━━━━━ TEXT FOR ANALYSIS ━━━━━

Greenpeace fights freeze on bank account

Last edited 23 July 1999 at 8:00am
23 July, 1999
Environmental group calls on UK government to stop expansion plans for MOX


Greenpeace today held a press conference to call on the British Government and its state-owned nuclear reprocessing company, British Nuclear Fuels Ltd. (BNFL) to immediately rescind the freeze on its bank account, and to end plans to expand plutonium fuel (MOX) production at BNFL's Sellafield plant in Cumbria, north England.

The MV Greenpeace - banned from UK waters for three days earlier this week by the UK Government after a plutonium fuel shipment departed from the northern England port of Barrow - sailed up the Thames River today to issue the twin challenge. A large white elephant, a replica of one used by Greenpeace at Barrow to alert the international community to the departure of the plutonium shipment, was towed by barge to the Houses of Parliament with a message to the UK Prime Minister: "Tony Blair, Ban Plutonium Shipments NOT Greenpeace Ships".

━━━━━ RECORDS SHOWN ━━━━━

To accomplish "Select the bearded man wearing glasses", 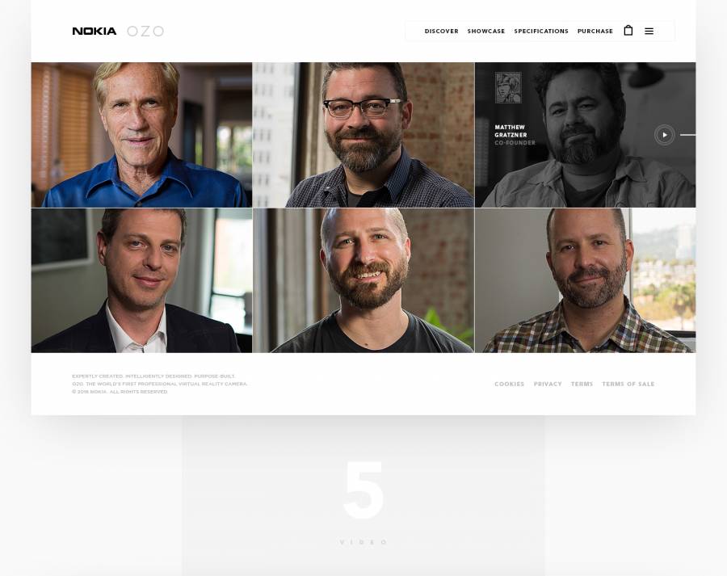I will pos(364,134).
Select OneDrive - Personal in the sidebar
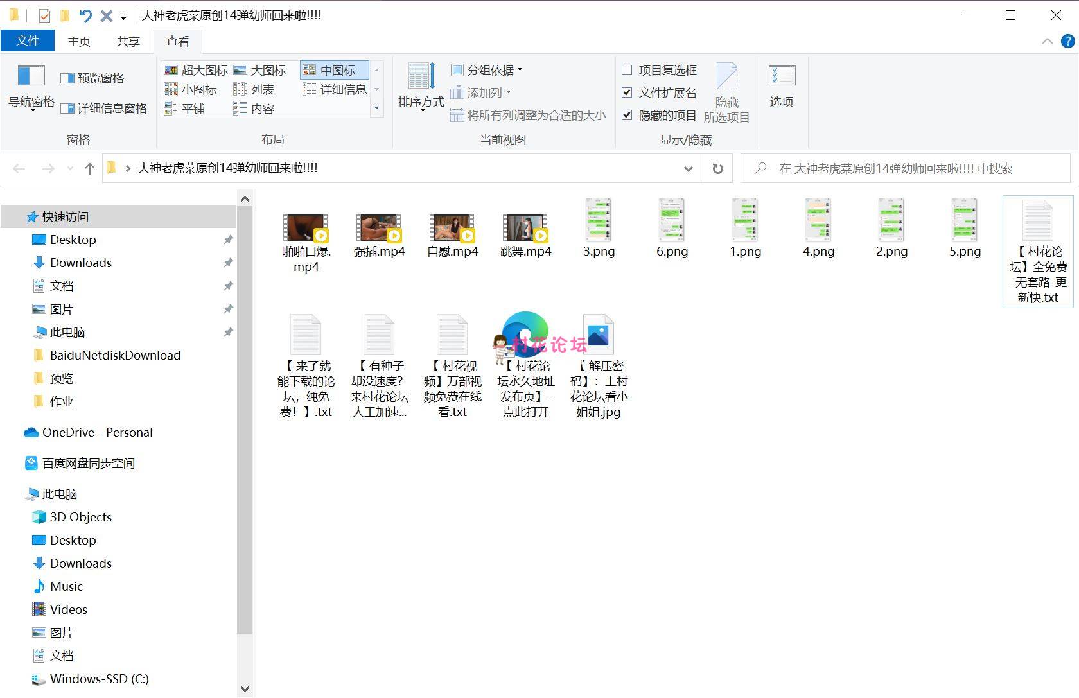Viewport: 1079px width, 698px height. pyautogui.click(x=97, y=433)
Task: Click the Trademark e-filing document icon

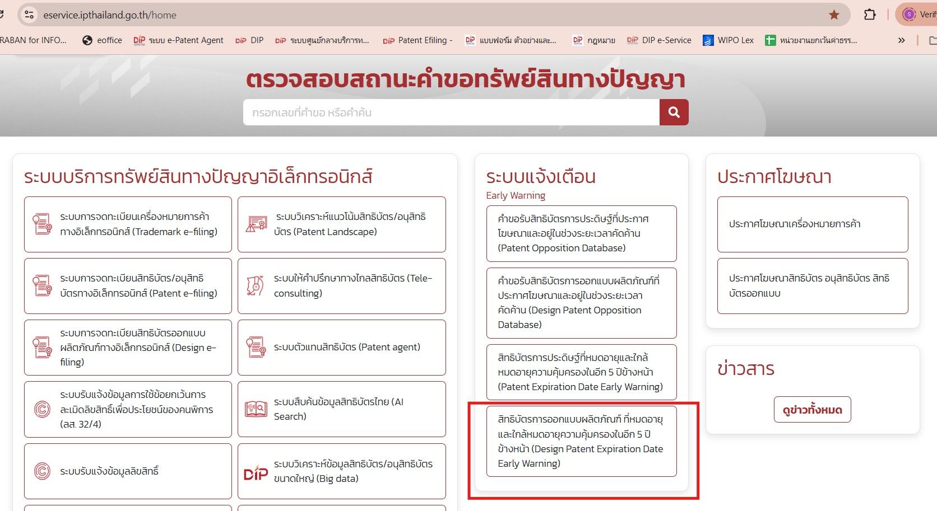Action: pyautogui.click(x=42, y=224)
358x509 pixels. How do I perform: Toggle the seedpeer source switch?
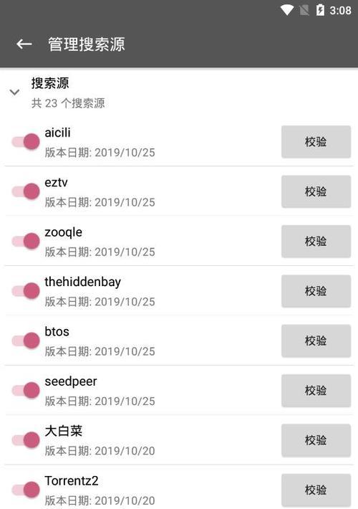26,390
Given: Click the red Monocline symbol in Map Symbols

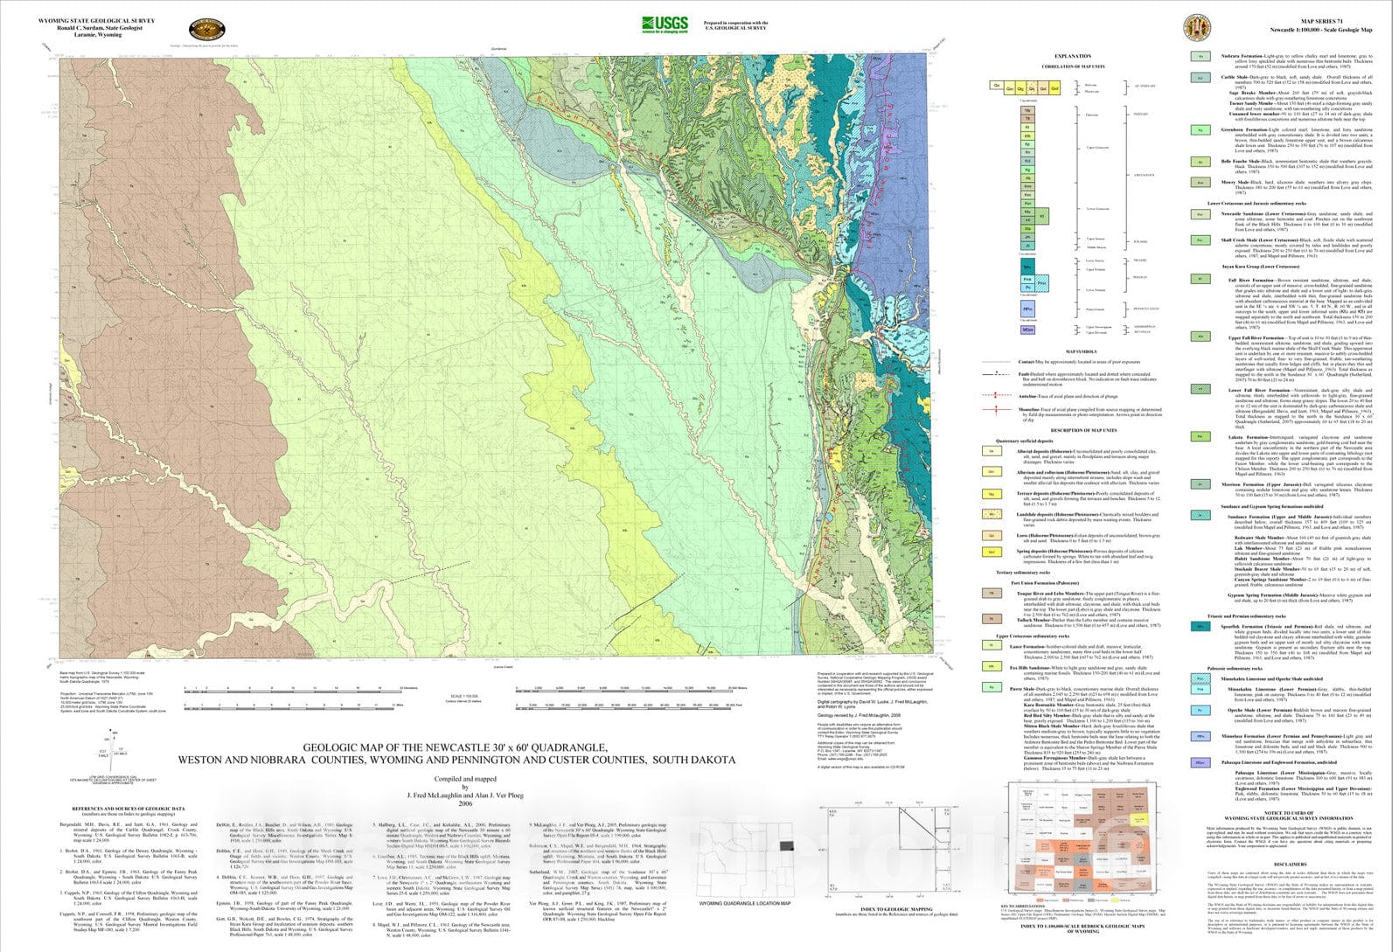Looking at the screenshot, I should click(x=996, y=409).
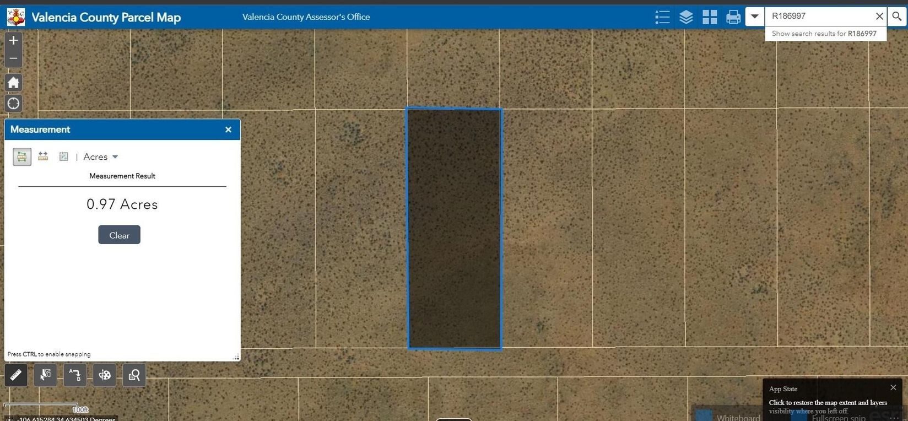Screen dimensions: 908x421
Task: Open the Query magnifier tool
Action: pos(134,375)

━━━━━

THE TASK ▸ From the text on Greenpeace and the freeze on its bank account, extract the passage starting at "Last edited 23" and ending at "Cumbria, north England.", copying it word for word.

RESPONSE AREA ▸
Last edited 23 July 1999 at 8:00am
23 July, 1999
Environmental group calls on UK government to stop expansion plans for MOX


Greenpeace today held a press conference to call on the British Government and its state-owned nuclear reprocessing company, British Nuclear Fuels Ltd. (BNFL) to immediately rescind the freeze on its bank account, and to end plans to expand plutonium fuel (MOX) production at BNFL's Sellafield plant in Cumbria, north England.